9. Keep all repair receipts together.
Purchase a spiral notebook with an interior pocket to keep track of all work done on your coach. Keep track of oil changes, new tires/rotations, all warranty work, personal fixes and even wax jobs.
Detailing what was done, as well as the date, mileage and who performed the service, will be valuable to you in the future.
Also, knowing the rig’s full service history will make your RV more appealing to any future buyers.
Keep any receipts and work orders, including those for warranty work, in the pocket of the same notebook, making sure that dates are included and mileage noted, if appropriate.
This is very handy if you have repeat issues that need to be addressed by the initial service provider.
10. Thank your shop if you have a good experience!
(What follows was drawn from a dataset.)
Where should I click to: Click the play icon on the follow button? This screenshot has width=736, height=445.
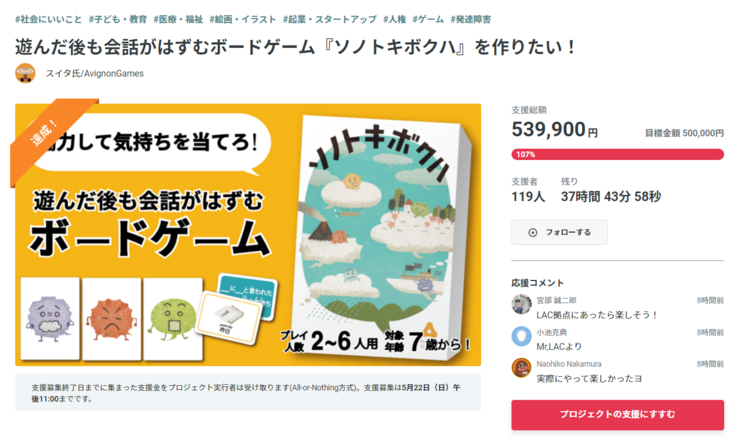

In an age where work volume speaks louder than quality, it’s important that dealerships understand that consumers notice whether work is done well or poorly, quickly or untimely, and that customers are going to share that information, as well as their name, with their friends and peers.
Also remember to be courteous to your techs. They are simply trying to complete an avalanche of work orders given to them by higher-ups who often have little comprehension of what it really takes to do a good job fixing our rigs.
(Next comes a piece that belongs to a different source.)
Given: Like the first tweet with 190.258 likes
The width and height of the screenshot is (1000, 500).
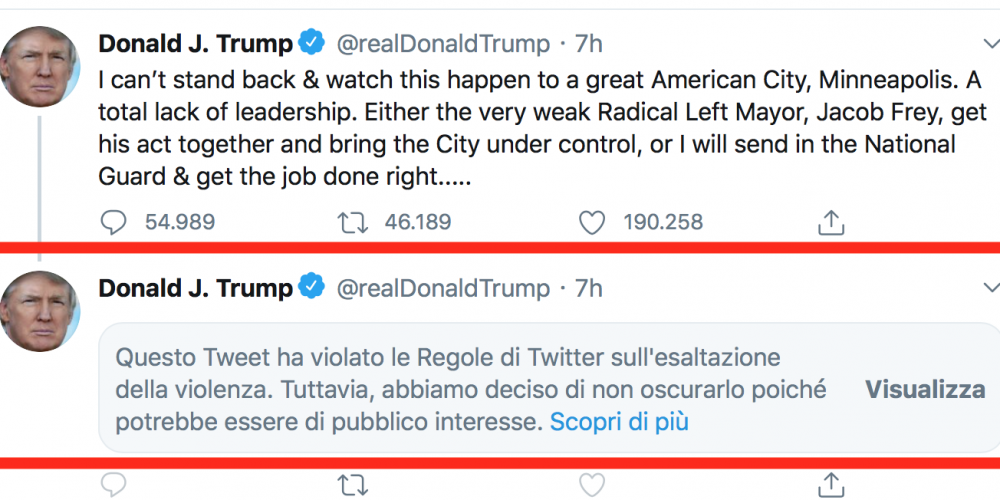Looking at the screenshot, I should click(591, 223).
If all else fails, you could do what we did when our RV went back in to the dealership to re-do the fiberglass crack that they supposedly patched last time as well as replacing the ladder that they mangled.
We let them know that we would be staying in our RV with eight of our kids — and we did — and that I would be photographing their progress for use in our manufacturer folder. Yes, I was very congenial about it.
I’m pretty sure they also understood that the longer we were there, the more likely we were to use the showroom as our schoolroom, playground, and nap place during our stay. Our fix progressed quickly and smoothly.
One last tip
If you can’t get an acceptable outcome by working with your dealership(s), take your RV back to the factory, if possible, and start over with tip No. 1.
We ended up taking our toy hauler back to the factory due to the extent of the repair needed as the crack was just a symptom. We were quite forceful that we WOULD be bringing it back to the factory, and basically demanded a date.
While we did not like how assertive we had to be to get a factory appointment, we ended up being quite glad we went that route.
Our purchasing dealership wanted our RV for a month (which always means much more) and they obviously did not know how to fix our issues.
We ended up hauling our RV to Indiana and the factory took 3.5 days to fix the major repair.
We did not like working with the manufacturer’s customer service person on the phone, and sent confirmation emails about all decisions so we would have a paper trail.
But our tech was fabulous. He was kind, concerned and did an incredible job fixing our RV. He also let us pop in to check on progress at all times, as well as sending us pictures of the work being done so we could feel free to explore the area while we were there.
Remember that a poor experience with a customer service person shouldn’t be passed on to the next staff member you deal with. Treat each person as an individual as it’s just their job, not their company.
It is unfortunate that some dealerships, and even some manufacturers take advantage of owners when addressing their warranty work needs.
Being kind, but assertive, and being sure to cover your bases should you need a paper trail of communication in the future, goes a long way in securing a good and productive experience in working with both dealerships and your manufacturer.